BEGIN

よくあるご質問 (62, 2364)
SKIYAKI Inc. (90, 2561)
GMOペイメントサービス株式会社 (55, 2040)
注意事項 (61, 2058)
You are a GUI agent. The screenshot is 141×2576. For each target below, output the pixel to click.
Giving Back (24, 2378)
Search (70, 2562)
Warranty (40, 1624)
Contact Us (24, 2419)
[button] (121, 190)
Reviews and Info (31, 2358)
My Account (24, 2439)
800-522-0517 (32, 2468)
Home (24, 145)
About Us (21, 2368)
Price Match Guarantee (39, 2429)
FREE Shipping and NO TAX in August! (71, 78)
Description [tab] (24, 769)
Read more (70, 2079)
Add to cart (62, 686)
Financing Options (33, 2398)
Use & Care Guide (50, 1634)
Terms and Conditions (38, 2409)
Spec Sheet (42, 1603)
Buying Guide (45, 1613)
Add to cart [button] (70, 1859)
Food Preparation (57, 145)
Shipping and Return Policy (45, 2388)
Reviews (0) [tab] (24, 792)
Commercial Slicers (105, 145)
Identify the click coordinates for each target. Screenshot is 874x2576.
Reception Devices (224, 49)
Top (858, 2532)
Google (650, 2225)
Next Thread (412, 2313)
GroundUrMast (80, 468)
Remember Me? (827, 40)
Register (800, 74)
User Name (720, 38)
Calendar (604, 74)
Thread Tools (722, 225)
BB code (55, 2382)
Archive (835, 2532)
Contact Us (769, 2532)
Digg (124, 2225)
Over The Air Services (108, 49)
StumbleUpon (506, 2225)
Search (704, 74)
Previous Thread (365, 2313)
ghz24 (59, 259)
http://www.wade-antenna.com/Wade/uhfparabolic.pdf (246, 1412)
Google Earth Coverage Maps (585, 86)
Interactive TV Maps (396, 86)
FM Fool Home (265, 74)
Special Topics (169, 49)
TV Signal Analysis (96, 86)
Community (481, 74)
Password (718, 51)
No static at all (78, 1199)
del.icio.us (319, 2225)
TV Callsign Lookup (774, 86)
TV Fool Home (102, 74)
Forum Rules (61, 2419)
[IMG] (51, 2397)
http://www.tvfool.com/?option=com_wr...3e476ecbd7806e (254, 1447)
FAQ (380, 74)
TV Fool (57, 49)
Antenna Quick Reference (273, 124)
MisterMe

END

» Prompt: Beginning with the line above that contains "Financing Options (33, 2398)", copy each line exactly up to and including the line that contains "Next Thread (412, 2313)", and go no further.

» Reply to the task:
Financing Options (33, 2398)
Use & Care Guide (50, 1634)
Terms and Conditions (38, 2409)
Spec Sheet (42, 1603)
Buying Guide (45, 1613)
Add to cart [button] (70, 1859)
Food Preparation (57, 145)
Shipping and Return Policy (45, 2388)
Reviews (0) [tab] (24, 792)
Commercial Slicers (105, 145)
Identify the click coordinates for each target. Screenshot is 874x2576.
Reception Devices (224, 49)
Top (858, 2532)
Google (650, 2225)
Next Thread (412, 2313)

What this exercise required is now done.